Taux de réussite de 40%
Dans la même veine, M. Thioub estime que «l’équilibre des budgets permettra de réduire les tensions, les conflits afin d’avoir un quantum horaire tout à fait couvert». Parlant du taux de réussite de 40%, il souligne qu’une «petite difficulté survenant dans une faculté peut faire s’effondrer celle-ci». «On n’a pas atteint le niveau d’irréversibilité, nous devons continuer de travailler pour que les taux d’échec soient drastiquement réduits dans un temps très court», a-t-il indiqué. Autre défi à relever au niveau de l’Ucad, c’est la régularisation du calendrier scolaire. Ces derniers temps, il a été noté des chevauchements d’années universitaires, même si cette année une pause a été constatée, le recteur soutient que l’ensemble des problèmes n’est pas encore réglé. Pour lui, il faut faire en sorte que dans tous les établissements de l’université que l’année démarre en octobre et se termine en juin.
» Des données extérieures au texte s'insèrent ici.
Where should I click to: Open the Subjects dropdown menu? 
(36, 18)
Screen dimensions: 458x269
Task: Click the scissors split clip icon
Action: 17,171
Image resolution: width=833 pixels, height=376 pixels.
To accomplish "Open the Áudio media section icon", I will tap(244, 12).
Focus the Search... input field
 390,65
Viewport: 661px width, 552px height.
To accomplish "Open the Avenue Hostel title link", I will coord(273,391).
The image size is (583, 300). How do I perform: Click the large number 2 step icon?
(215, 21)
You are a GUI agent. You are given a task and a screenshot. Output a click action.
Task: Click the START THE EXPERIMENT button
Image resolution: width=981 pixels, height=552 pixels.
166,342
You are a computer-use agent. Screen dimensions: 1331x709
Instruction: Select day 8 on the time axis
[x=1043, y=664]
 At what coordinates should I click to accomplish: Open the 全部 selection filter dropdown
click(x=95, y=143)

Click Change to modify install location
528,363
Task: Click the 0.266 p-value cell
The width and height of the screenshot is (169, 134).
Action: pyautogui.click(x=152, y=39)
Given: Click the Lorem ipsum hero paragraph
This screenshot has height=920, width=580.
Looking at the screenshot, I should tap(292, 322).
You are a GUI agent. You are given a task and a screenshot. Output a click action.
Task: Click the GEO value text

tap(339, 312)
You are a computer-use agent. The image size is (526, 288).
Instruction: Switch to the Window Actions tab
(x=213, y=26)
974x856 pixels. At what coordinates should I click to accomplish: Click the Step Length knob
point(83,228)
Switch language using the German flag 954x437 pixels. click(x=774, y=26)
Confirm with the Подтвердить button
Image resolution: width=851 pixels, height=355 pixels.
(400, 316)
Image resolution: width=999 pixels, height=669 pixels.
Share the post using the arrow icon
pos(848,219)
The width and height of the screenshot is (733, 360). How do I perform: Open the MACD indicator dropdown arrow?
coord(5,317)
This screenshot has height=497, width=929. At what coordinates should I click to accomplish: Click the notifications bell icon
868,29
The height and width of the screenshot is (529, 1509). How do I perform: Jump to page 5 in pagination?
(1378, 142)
Outre ces questions, le recteur souligne que des efforts doivent aussi être faits au niveau du dialogue interne à l’université. Des remous sont souvent constatés au niveau de l’Ucad, l’un des défis à relever c’est de mettre fin à ces conflits. Et ceci, d’après M. Thioub, passe par l’importance de l’écoute accordée aux étudiants, aux enseignants, aux Personnels administratifs, techniques et de services (Pats). «Bien qu’il y ait des divergences, nous travaillons à améliorer l’écoute avec tous les acteurs, c’est en ce sens que nous avons une médiature qui va travailler à améliorer cette institution par la mise en place de points focaux au niveau des établissements, un comité du dialogue a été également mis en place», a-t-il dit.